Mark Birbeck: I agree but I think that we should also have the spec tie less stuff down to improve interoperability. Suppose we let the author find out in the event whether the switch is in a full or minimal model and choose to ignore the events. There are different ways of doing this. We want to hide the behavior again. We need to teach people not to rely on behavior in certain situations.
John Boyer: That runs a little counter to the philosophy that says I ought to be able to write content and aggregate it and have it still work in combination. So if I write a form that turns out to be one case of a switch and use xforms-invalid handlers, as soon as I put that in a case, everything is now wrong.
Mark Birbeck: This goes back to the earlier point. An xforms-invalid handler that displays a message I wouldn't do; I'd use styled alerts. If the subform is invisible, so what?
John Boyer: That's a bad example. In general, it's turning out that one of our biggest problems is that our UI events aren't terribly great.
Mark Birbeck: And too numerous. Our original version of switch/case had every control so every control would have every event. But now we don't. So you couldn't have depended on it. The first wasn't correct and now we're discovering the second isn't.
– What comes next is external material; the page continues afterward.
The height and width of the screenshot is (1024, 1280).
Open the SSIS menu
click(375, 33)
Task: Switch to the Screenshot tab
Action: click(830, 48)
John Boyer: So is it undefined or can the form author say what he wants? In a couple of cases where we find non-interoperability, we've been picking a away. And maybe we need to a new way to control the behaviors instead. We've picked before because we were averse to adding attributes or values, but we need to quit doing that.
Mark Birbeck: Perhaps we shouldn't be too hard on ourselves; one criterion was performance with four megabyte forms. So switch/case was ideal for that. But I agree that remembering at each junction why we had the prior solution...
John Boyer: ...
Mark Birbeck: Part of the issue is that our abstract constructs could define many real-world thing. Consider tabs, with switch/case/labels and all cases visible, and hide child elements on non-selected cases. But to do that you need the cases visible so the labels show but not the children. So just slightly tweak what we have. So if you said appearance="tabbed-dialog" it might bring a bit of tweaking.
John Boyer: We were careful about the wording for case. It doesn't say the case is not relevant, but that their contents of their form controls behave as if they are non-relevant. That was to allow appearance to create compact dialog because the label on the case is not a form control.
Mark Birbeck: That's true. Remember correctly selected cases and repeats. Linking back to your point about memory, I hope we can put these samples up with wiki and the reason with sample markup.

John Boyer: Sounds like we need to reexamine switch more closely.